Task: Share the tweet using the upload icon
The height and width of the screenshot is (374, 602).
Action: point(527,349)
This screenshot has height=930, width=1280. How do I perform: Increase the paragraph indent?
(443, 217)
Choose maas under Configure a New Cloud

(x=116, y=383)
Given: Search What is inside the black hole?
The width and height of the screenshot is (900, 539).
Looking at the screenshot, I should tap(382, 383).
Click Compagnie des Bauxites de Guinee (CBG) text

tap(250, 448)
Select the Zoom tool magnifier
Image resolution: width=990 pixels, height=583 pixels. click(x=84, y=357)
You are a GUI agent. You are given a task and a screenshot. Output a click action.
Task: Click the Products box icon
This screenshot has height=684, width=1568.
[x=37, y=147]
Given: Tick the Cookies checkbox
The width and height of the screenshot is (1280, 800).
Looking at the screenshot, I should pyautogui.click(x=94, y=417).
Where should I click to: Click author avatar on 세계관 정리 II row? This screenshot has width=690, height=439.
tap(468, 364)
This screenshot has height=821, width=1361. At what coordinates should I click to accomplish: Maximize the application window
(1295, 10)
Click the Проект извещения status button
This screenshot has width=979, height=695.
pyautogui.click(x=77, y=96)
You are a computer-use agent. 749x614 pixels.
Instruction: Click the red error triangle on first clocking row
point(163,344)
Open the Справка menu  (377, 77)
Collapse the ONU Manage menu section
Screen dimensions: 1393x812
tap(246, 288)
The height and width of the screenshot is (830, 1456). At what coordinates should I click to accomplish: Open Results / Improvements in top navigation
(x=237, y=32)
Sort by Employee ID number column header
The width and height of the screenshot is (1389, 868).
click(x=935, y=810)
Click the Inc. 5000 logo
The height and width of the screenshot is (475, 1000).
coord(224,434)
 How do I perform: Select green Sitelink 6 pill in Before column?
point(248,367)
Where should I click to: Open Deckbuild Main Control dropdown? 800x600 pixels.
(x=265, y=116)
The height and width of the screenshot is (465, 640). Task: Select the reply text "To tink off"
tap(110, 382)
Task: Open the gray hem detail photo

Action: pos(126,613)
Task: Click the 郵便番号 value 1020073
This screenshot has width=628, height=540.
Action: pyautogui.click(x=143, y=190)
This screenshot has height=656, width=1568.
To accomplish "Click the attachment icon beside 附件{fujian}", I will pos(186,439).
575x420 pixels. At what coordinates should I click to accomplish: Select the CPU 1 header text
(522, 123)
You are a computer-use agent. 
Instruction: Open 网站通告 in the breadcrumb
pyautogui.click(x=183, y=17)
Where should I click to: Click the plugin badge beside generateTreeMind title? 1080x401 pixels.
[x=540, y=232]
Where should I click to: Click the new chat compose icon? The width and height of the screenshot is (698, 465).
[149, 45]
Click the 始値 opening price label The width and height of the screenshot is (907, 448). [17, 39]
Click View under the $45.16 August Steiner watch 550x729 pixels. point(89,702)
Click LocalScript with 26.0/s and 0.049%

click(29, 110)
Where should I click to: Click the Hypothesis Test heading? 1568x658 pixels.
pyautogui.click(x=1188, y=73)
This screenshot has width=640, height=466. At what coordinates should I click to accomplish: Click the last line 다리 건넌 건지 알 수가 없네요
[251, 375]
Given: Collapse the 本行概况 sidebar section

###

HOW TO COMPLETE THIS TASK
A single number is expected: how many lines in the material above contain the word "agent".

SOLUTION FOR THIS EXERCISE
3